MANAGEMENT’S DISCUSSION AND ANALYSIS OF FINANCIAL CONDITION AND RESULTS OF OPERATIONS (Continued)
CRITICAL ACCOUNTING ESTIMATES
The preparation of financial statements and related disclosures in conformity with accounting principles generally accepted in the United States requires us to make judgments, assumptions, and estimates that affect the amounts reported in the Consolidated Financial Statements and accompanying notes. Note 2 to the Consolidated Financial Statements in our Annual Report on Form 10-K for the fiscal year ended July 26, 2025, as updated as applicable in Note 2 to the Consolidated Financial Statements herein, describes the significant accounting policies and methods used in the preparation of the Consolidated Financial Statements. The accounting policies described below are significantly affected by critical accounting estimates.

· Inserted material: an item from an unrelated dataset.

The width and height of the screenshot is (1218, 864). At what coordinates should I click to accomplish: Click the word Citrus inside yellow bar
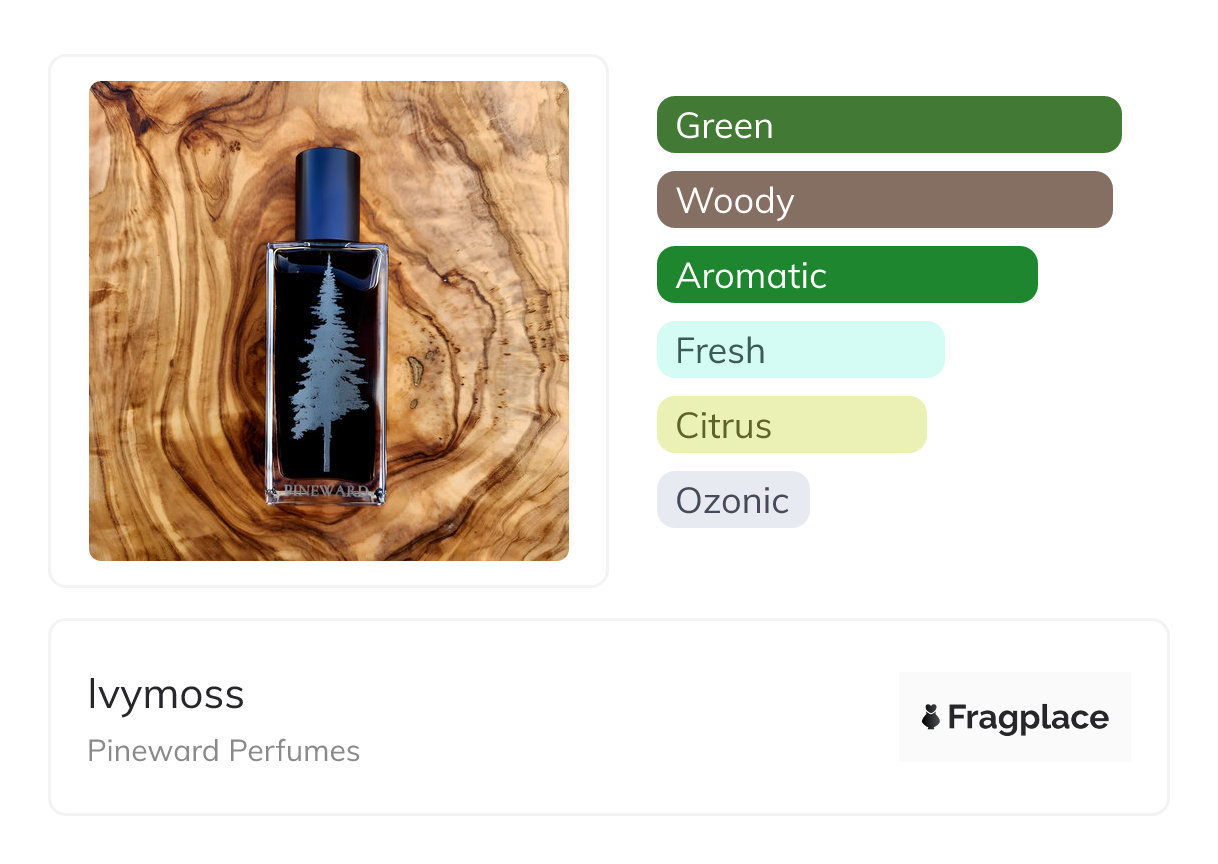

Such accounting policies require significant judgments, assumptions, and estimates used in the preparation of the Consolidated Financial Statements, and actual results could differ materially from the amounts reported based on these policies.
Revenue Recognition
We enter into contracts with customers that can include various combinations of products and services which are generally distinct and accounted for as separate performance obligations, resulting in contracts that may contain multiple performance obligations. We determine whether arrangements are distinct based on whether the customer can benefit from the product or service on its own or together with other resources that are readily available and whether our commitment to transfer the product or service to the customer is separately identifiable from other obligations in the contract. We classify our hardware, perpetual software licenses, and SaaS as distinct performance obligations. Term software licenses represent multiple obligations, which include software licenses and software maintenance. In transactions where we deliver hardware or software, we are typically the principal and we record revenue and costs of goods sold on a gross basis.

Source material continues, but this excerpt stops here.